В этой атмосфере день 9 мая превращался в народный день скорби и памяти о потерях, которые понесла едва ли не каждая советская семья. Именно поэ­тому Сталин в 1947 году отменяет официальное празднование Дня победы. Фактически в послевоенное десятилетие не создается и официальных мест памяти: музеи, монументы, «Вечные огни» появятся позднее. Но главное — почти не происходит того, что должно было бы происходить повсюду, где шли кровопролитные бои, когда не было времени и сил как следует хоронить погиб­ших. Не организуются торжественные перезахоронения. Наоборот, послевоен­ные парады, демонстрации, физкультурные праздники выполняли роль своеоб­разного камуфляжа, который призван был скрыть следы войны.

Но каковы бы ни были старания власти, это не могло уничтожить другую — как потом скажут в 1960-е годы, «народную» — память о войне, не умещав­шу­юся в прокрустово ложе официальной идеологии. Свое выражение она нахо­ди­ла в эти годы прежде всего в поэзии. Появляется целая плеяда поэтов, кото­рые называют себя военными. Довоенной романтике, с одной стороны, и барабан­ному патриотизму — с другой они демонстративно противопоставляют грязь, боль и жестокую реальность войны. Некоторые сти­хи, написанные иногда еще во время войны, настолько безжалостны и натура­ли­стичны, что долгие годы не могут быть напечатаны в условиях цензуры.
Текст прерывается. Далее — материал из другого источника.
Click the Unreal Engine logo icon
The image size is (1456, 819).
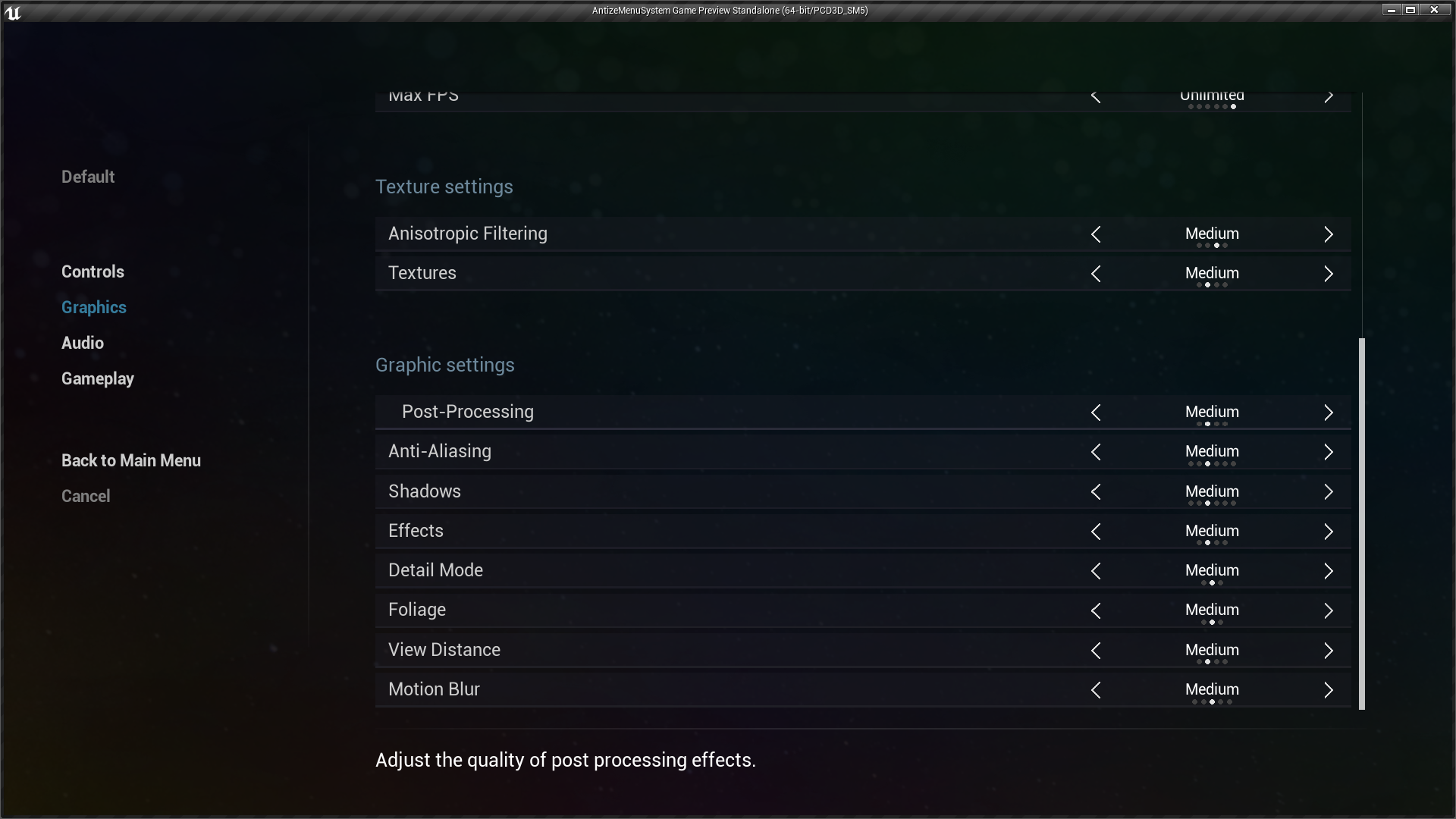[12, 11]
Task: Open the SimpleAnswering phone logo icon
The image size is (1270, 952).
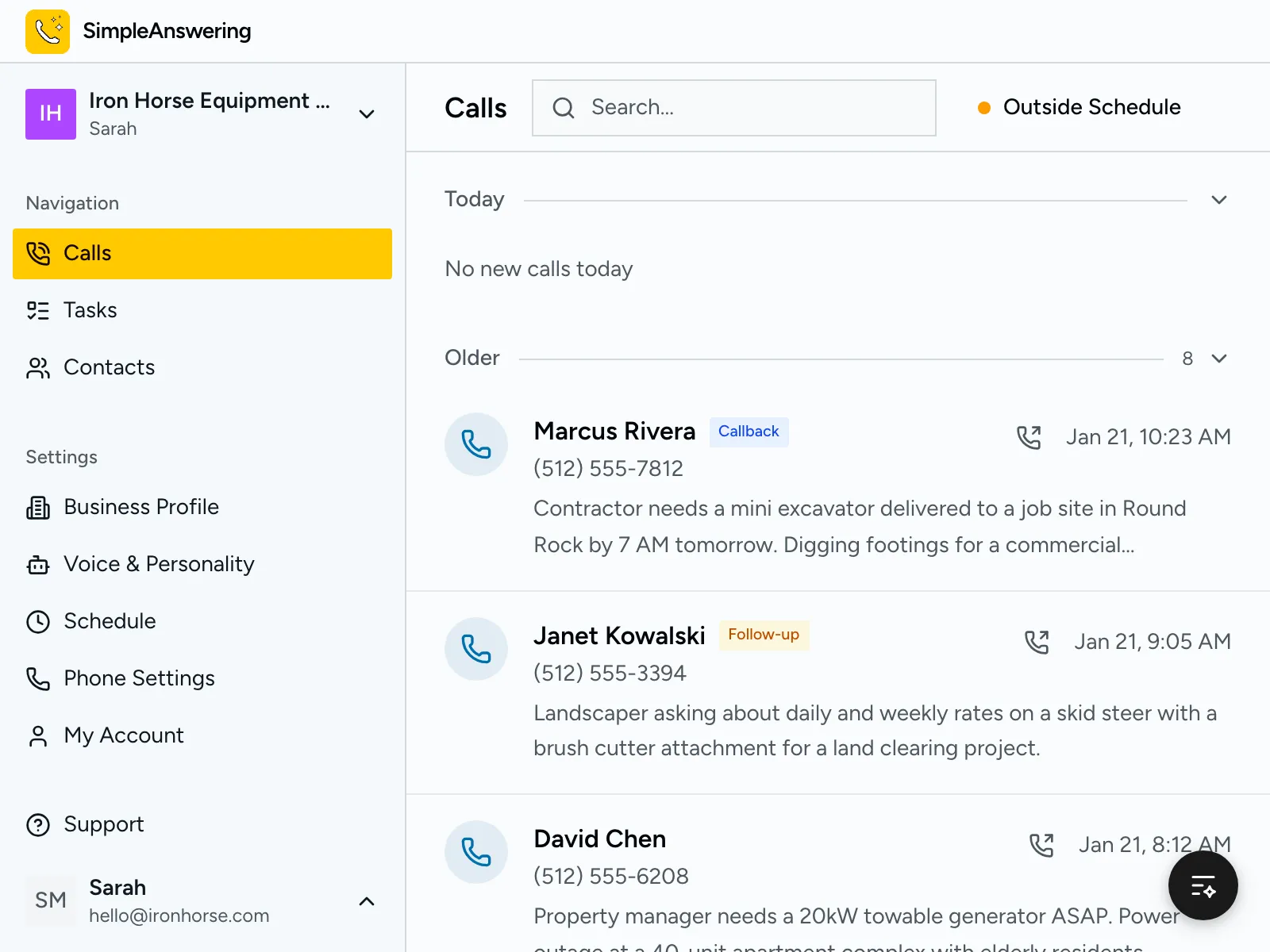Action: [48, 32]
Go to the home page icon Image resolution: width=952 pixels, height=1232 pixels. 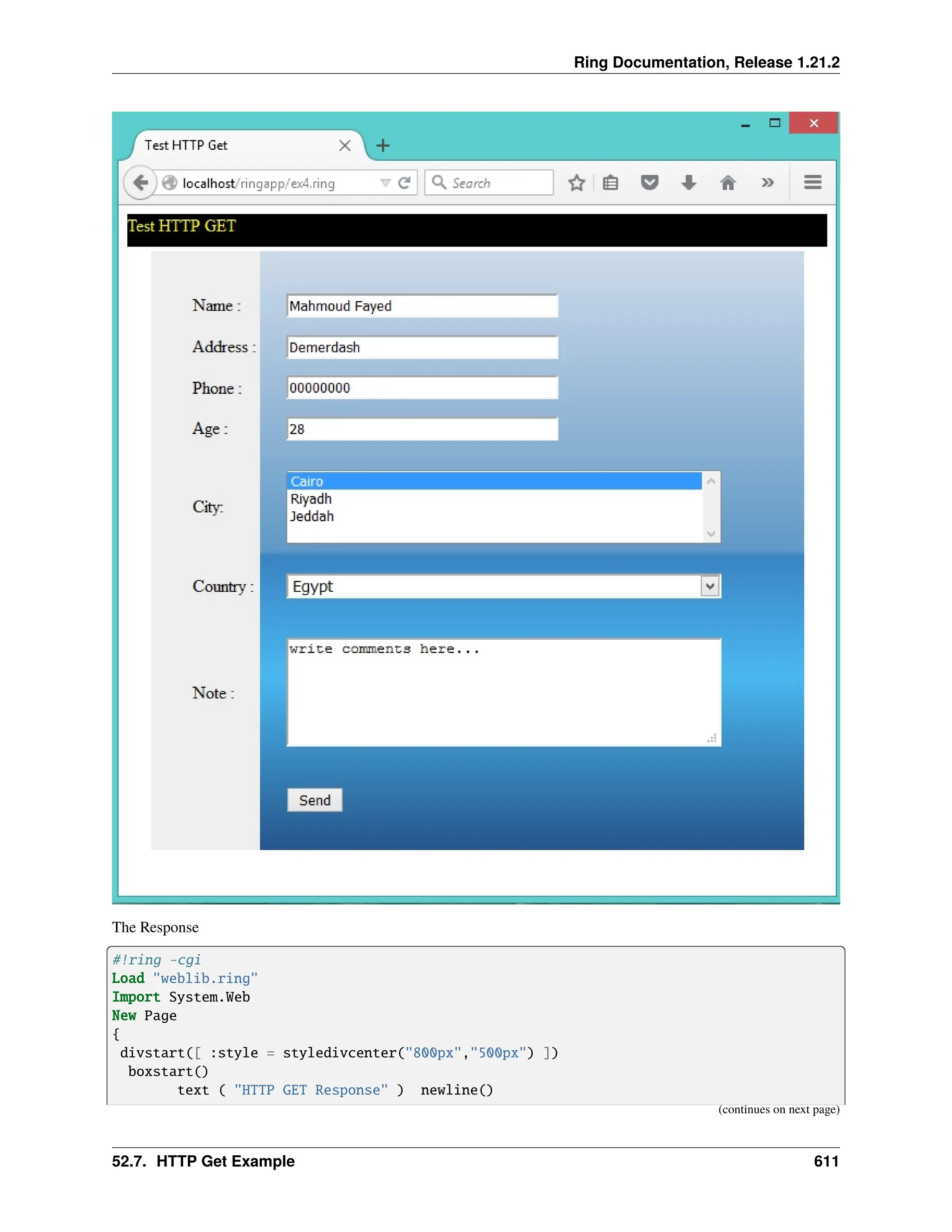pos(727,183)
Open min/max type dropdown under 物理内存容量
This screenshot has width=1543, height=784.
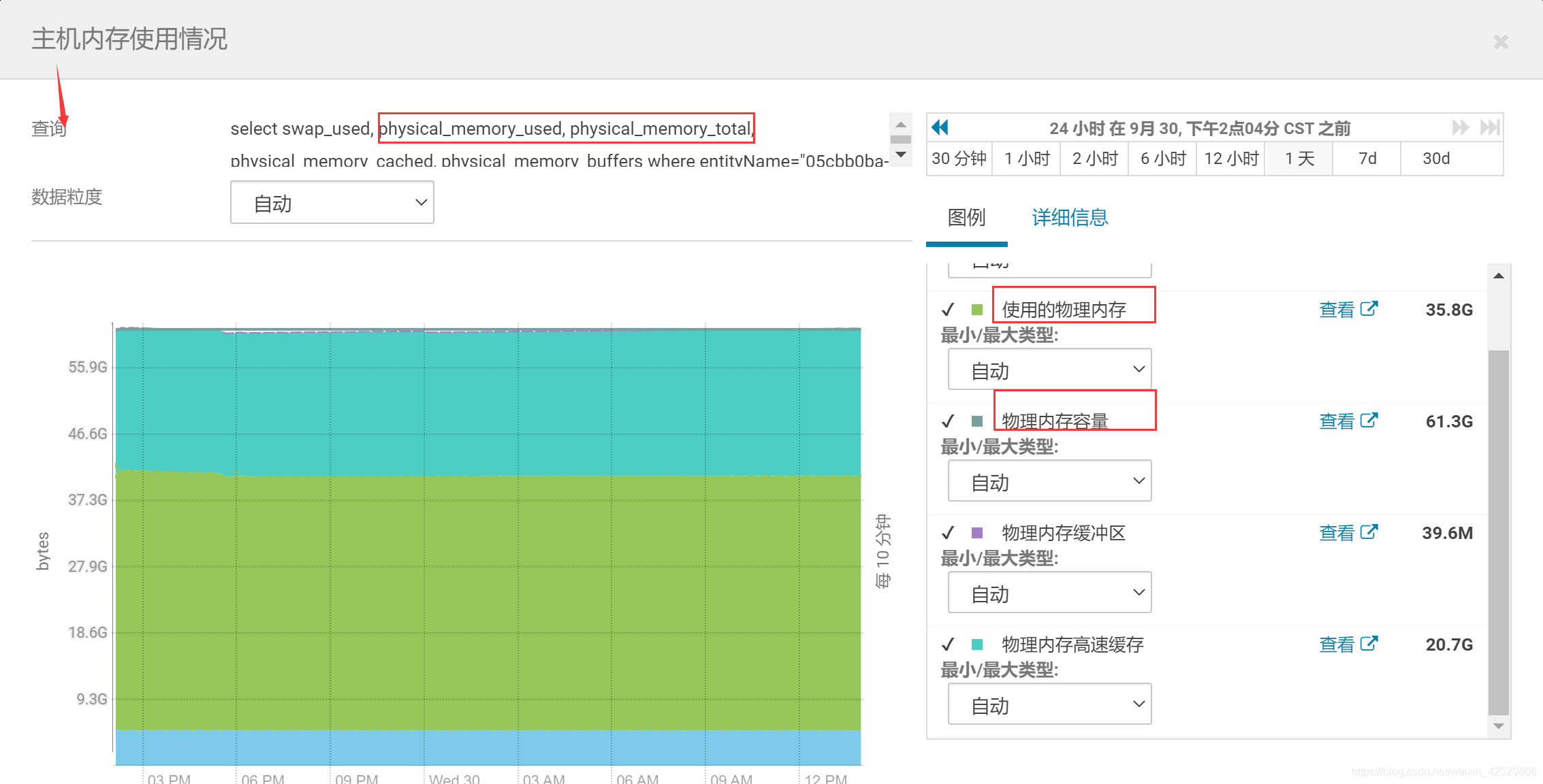coord(1049,481)
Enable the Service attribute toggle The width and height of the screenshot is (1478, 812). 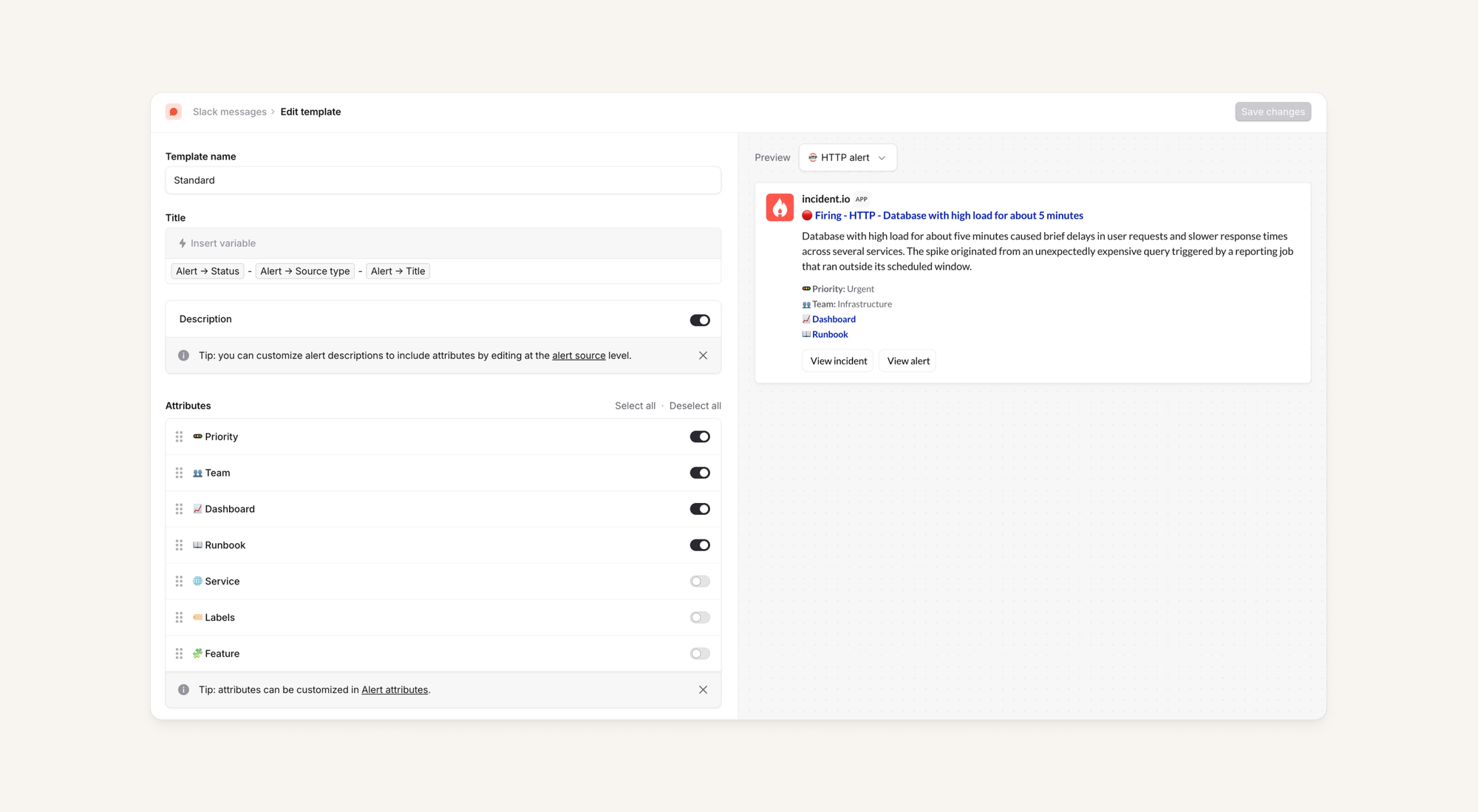click(x=699, y=581)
Так звучат ставшие известными лишь годы спустя строки из написан­ного еще в 1944 году стихотворения быв­шего танкиста, много раз раненного на фронте и ставшего военным инвалидом Иона Дегена:

Мой товарищ, в смертельной агонии
Не зови понапрасну друзей. 
Дай-ка лучше согрею ладони я 
Над дымящейся кровью твоей. 
Ты не плачь, не стони, ты не маленький,
Ты не ранен, ты просто убит. 
Дай на память сниму с тебя валенки, 
Нам еще наступать предстоит.

Или в стихотворении «Перед атакой» 1942 года у умершего спустя десять лет от военных ран Семена Гудзенко:

Бой был коротким.
А потом
глушили водку ледяную,
и выковыривал ножом
из-под ногтей
я кровь чужую.

Или у не публиковавшегося при жизни поэта Константина Левина:

Мы доверяли только морфию,
По самой крайней мере — брому.
А те из нас, что были мертвыми, —
Земле, и никому другому.

Характерно, что авторы стихов, выжившие на войне, словно бы не отделяют себя от мертвых — во всяком случае, часто говорят от их имени:

Сейчас все это странно,
Звучит все это глупо.
В пяти соседних странах
Зарыты наши трупы.

Это пишет Борис Слуцкий в стихотворении «Голос друга», посвященном погиб­шему на войне поэту Михаилу Кульчицкому.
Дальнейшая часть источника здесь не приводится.